Voting to prohibit the death penalty for juvenile killers, Anthony Kennedy comes full circle. But did he kill any chance of becoming chief justice?

Published March 1, 2005 5:38PM (EST)

Two years ago, a condemned killer named Kevin Nigel Stanford asked the U.S. Supreme Court to spare his life on the grounds that he was only 17 when he committed the crime for which he had been sentenced to die. Five justices refused Stanford's plea, and Anthony Kennedy was one of them.

This morning, Kennedy came full circle. The Supreme Court ruled 5-4 today that states may no longer execute juvenile killers, and Kennedy provided the decisive vote. Writing for the majority, Kennedy said: "Neither retribution nor deterrence provides adequate justification for imposing the death penalty on juvenile offenders."

With today's decision, Kennedy may finally replace David Souter as the Republican-appointed justice Republicans hate the most. Kennedy has frequently disappointed conservatives. He was a critical vote in upholding Roe vs. Wade in 1992's Planned Parenthood vs. Casey, and he wrote the opinion striking down sodomy laws in 2003's Lawrence vs. Texas. Today's ruling isn't likely to inspire the kind of fury those wrought; it's hard to imagine that conservatives care as much about executing child killers as they do about outlawing abortion and gay sex. But the reasoning behind Kennedy's ruling? That's a different matter.
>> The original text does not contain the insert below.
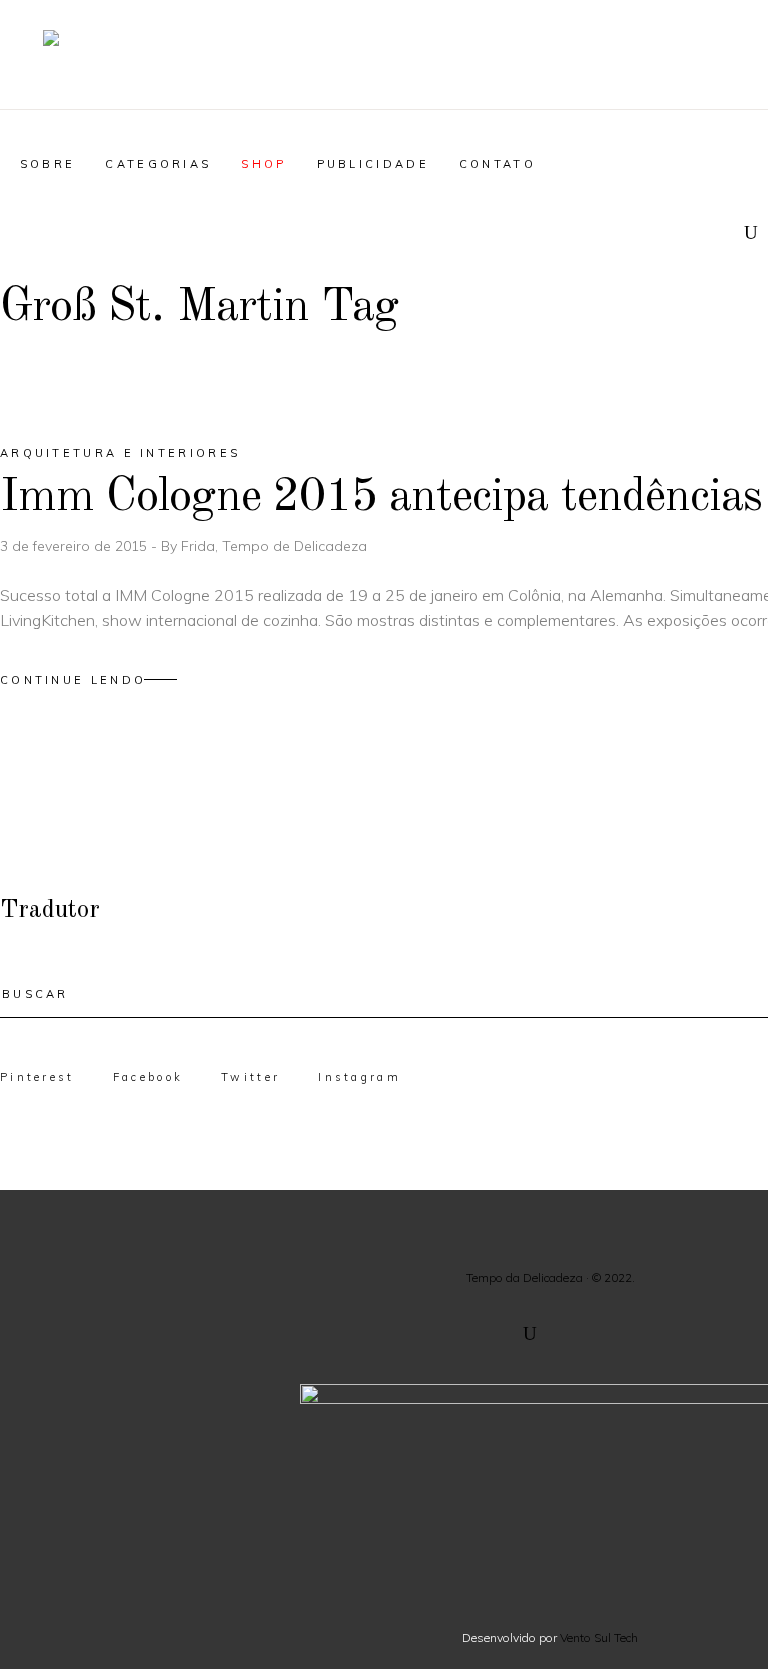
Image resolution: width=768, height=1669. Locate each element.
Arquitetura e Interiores (120, 453)
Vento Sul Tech (599, 1637)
The legality of executing juveniles turns on the interpretation of the Eighth Amendment's prohibition against "cruel and unusual punishment." When the Supreme Court heard oral argument on today's case, Kennedy asked lawyers to focus for a moment not on the "cruel" but on the "unusual" part of that prohibition: "There is substantial demonstration that the world is against us, at least among the leaders of the European Union," Kennedy said in court that day. "Does that have a bearing on whether this is unusual?"
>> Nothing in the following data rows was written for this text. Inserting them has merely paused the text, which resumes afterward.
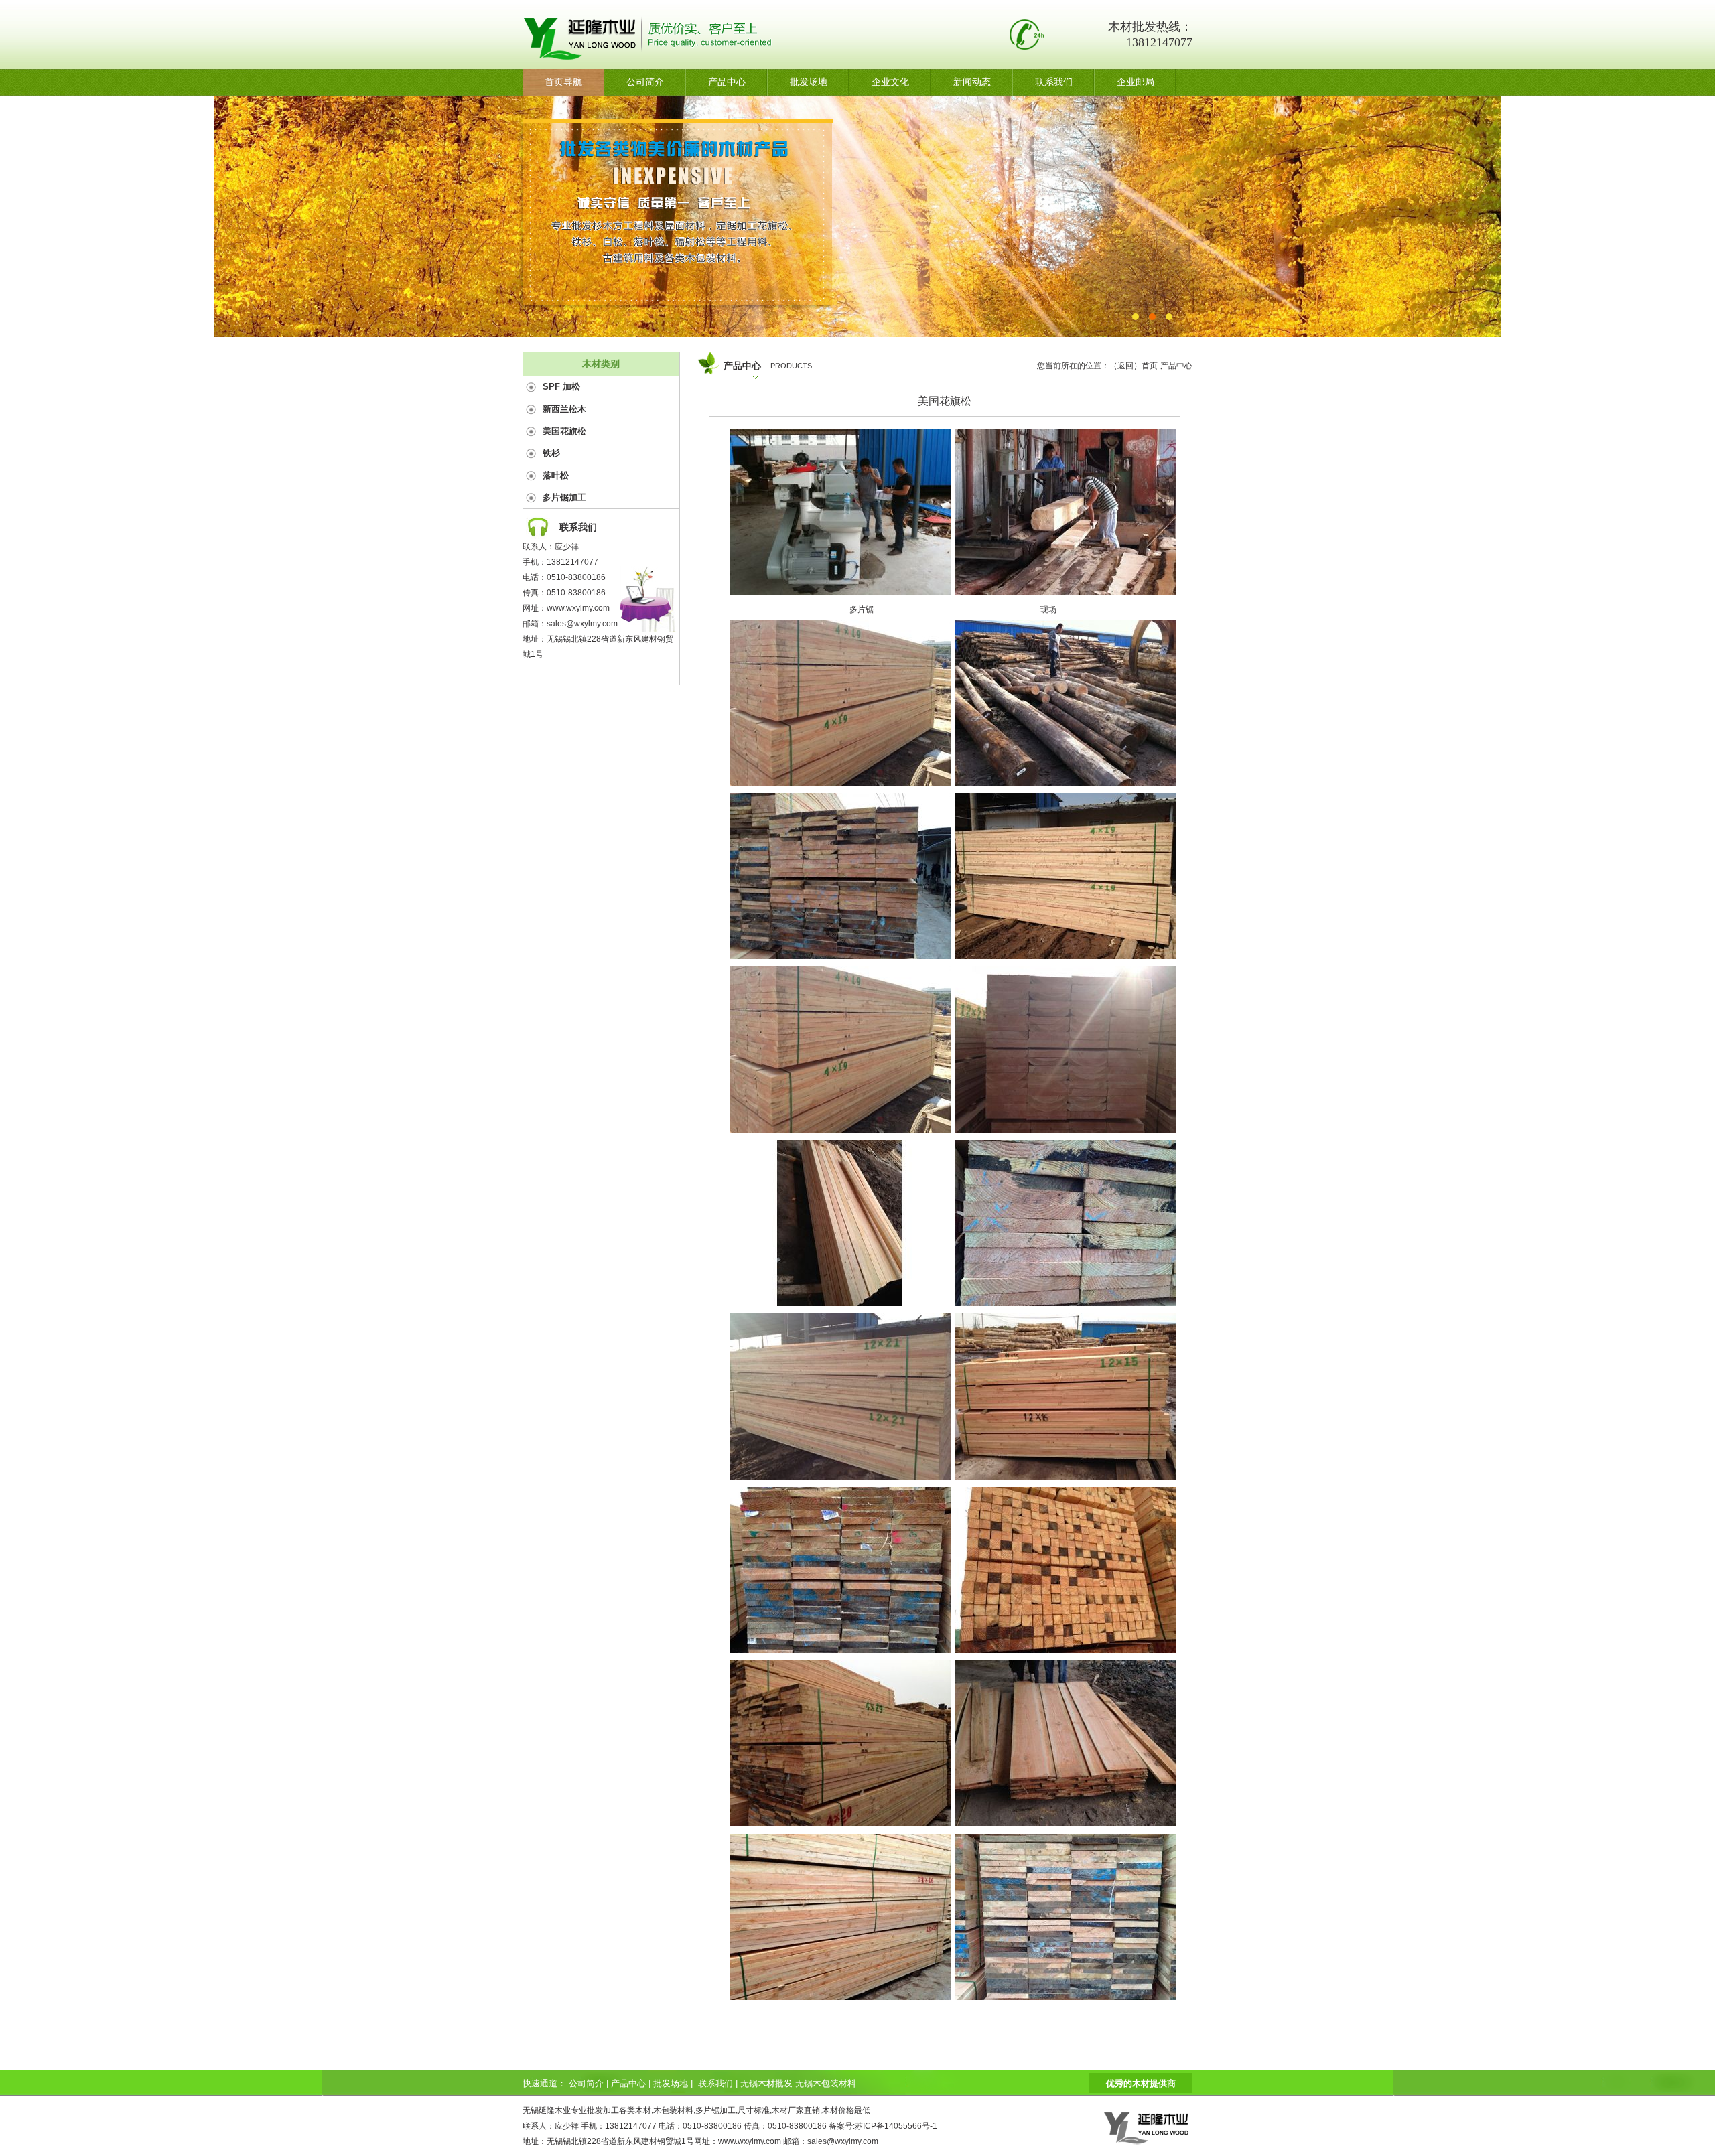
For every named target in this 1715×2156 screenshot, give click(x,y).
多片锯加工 (564, 497)
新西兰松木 (564, 409)
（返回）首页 (1133, 365)
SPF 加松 (561, 387)
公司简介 (645, 82)
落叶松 (556, 475)
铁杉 (551, 453)
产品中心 (727, 82)
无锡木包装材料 (825, 2083)
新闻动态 (972, 82)
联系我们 (1054, 82)
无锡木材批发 (766, 2083)
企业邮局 (1135, 82)
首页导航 (563, 82)
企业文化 (890, 82)
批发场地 (808, 82)
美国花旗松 (564, 431)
With today's decision, he answered that question in the affirmative. "Our determination that the death penalty is disproportionate punishment for offenders under 18 finds confirmation in the stark reality that the United States is the only country in the world that continues to give official sanction to the juvenile death penalty," Kennedy wrote. Kennedy noted that only seven countries other than the United States have executed juvenile offenders since 1990: Iran, Pakistan, Saudi Arabia, Yemen, Nigeria, the Democratic Republic of Congo and China. And, Kennedy said, each member of this rogue's gallery has either "abolished capital punishment or made public disavowal of the practice."
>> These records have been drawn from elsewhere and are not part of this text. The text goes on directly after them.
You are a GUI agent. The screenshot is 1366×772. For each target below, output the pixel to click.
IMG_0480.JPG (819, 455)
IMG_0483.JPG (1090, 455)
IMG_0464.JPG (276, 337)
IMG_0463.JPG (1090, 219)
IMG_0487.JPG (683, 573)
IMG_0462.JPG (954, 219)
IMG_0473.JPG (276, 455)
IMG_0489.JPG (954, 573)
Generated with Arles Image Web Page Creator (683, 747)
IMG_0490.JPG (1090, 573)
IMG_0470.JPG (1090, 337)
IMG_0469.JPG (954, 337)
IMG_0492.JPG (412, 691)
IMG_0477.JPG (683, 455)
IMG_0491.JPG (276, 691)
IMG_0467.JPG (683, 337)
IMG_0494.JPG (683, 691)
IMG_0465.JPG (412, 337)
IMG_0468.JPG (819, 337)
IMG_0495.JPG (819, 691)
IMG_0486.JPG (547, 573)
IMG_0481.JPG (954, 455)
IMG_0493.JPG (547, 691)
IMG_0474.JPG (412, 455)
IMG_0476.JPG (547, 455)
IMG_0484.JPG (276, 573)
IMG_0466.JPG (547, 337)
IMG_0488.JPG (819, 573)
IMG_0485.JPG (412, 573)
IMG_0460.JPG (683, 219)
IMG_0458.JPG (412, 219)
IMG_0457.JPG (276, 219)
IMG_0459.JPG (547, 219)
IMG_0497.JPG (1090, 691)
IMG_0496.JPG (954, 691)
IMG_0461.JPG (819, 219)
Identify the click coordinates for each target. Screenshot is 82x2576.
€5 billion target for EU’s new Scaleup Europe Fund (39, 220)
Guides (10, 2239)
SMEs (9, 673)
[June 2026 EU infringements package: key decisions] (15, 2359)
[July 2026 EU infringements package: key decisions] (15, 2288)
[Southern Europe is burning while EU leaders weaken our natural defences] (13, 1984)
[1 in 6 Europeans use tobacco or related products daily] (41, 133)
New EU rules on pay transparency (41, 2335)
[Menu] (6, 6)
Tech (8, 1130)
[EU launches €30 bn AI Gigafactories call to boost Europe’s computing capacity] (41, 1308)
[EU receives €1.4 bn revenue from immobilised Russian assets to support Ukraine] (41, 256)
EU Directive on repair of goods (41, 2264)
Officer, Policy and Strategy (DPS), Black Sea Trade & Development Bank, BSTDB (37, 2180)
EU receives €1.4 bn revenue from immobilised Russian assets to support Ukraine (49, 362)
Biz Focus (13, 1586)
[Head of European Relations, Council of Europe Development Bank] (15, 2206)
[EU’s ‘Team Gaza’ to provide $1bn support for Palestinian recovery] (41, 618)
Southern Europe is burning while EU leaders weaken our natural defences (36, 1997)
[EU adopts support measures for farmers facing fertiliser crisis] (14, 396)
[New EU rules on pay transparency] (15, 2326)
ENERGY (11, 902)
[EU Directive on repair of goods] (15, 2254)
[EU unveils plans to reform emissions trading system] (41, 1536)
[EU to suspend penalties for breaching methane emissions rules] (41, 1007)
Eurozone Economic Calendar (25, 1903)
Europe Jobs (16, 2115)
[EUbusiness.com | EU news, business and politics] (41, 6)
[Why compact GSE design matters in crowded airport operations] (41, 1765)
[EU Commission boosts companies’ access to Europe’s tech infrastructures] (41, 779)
While admitting that international opinion is not "controlling" on U.S. constitutional interpretation, Kennedy said it was "proper" to acknowledge the views of the international community. Along the way, he cited the United Nations Convention on the Rights of the Child, a document ratified by every country in the world except Somalia . . . and the United States.

Antonin Scalia was predictably apoplectic in dissent. Scalia said that the court should either reevaluate all sorts of legal issues -- from abortion rights to religious freedom -- "in light of the views of foreigners, or else it should cease putting forth foreigners' views as part of the reasoned basis of its decisions. To invoke alien law when it agrees with one's own thinking, and ignore it otherwise, is not reasoned decisionmaking, but sophistry."

The paranoid right, forever afraid that the Democrats are plotting to hand Kofi Annan the keys to the White House, will surely follow Scalia into battle against Kennedy now. The mild-mannered man from Sacramento, Calif., was probably never George Bush's first pick to replace William Rehnquist as chief justice: He's simply not a justice in the Scalia/Thomas mold that the president favors. If the right gets its way -- and with this administration, it usually does -- today's decision will knock Kennedy off of Bush's list altogether.


By Tim Grieve

Tim Grieve is a senior writer and the author of Salon's War Room blog.